■ **ACTION ITEM**
Write out word for word each line from the one containing "At what coordinates should I click to accomplish: Toggle the" through the close of the listing, including both ends. Pictures do not belong in the copy.

<<<<

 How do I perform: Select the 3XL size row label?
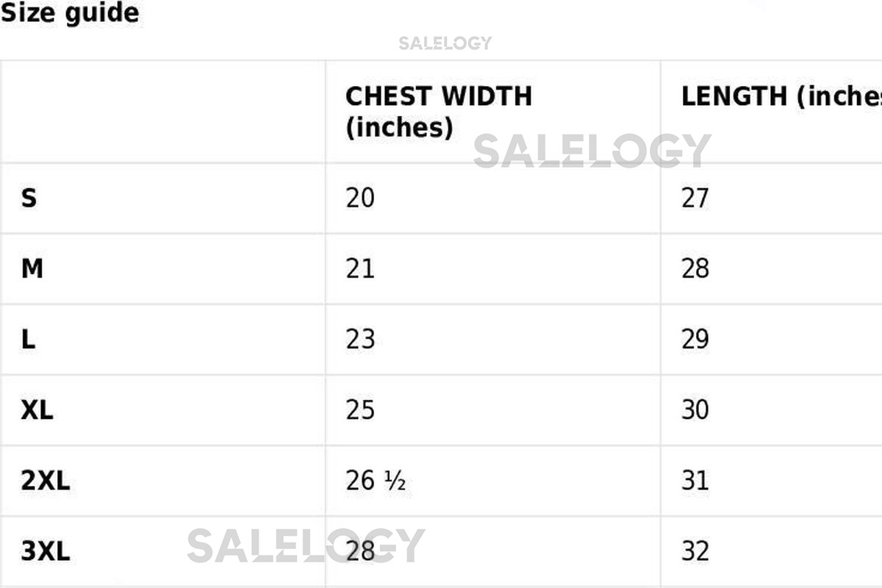[45, 551]
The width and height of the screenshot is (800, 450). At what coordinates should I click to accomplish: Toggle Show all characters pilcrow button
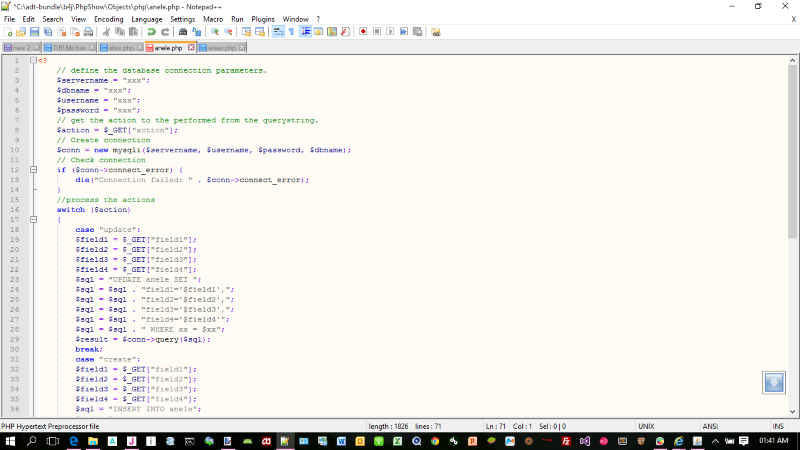[292, 32]
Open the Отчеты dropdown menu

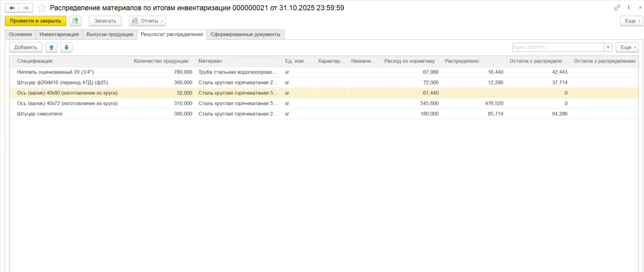pos(147,21)
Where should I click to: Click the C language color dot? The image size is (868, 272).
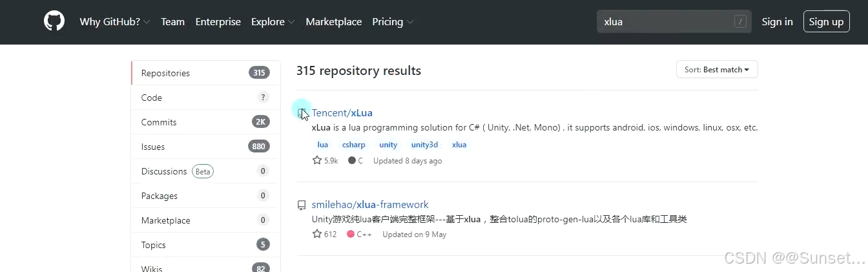pyautogui.click(x=352, y=160)
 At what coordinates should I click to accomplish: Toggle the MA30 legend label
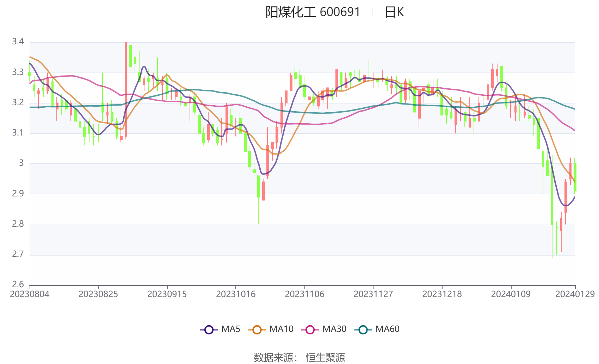tap(334, 329)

>>>>

■ **SOLUTION TO THIS TASK**
 At what coordinates should I click to accomplish: Toggle the MA30 legend label
tap(334, 329)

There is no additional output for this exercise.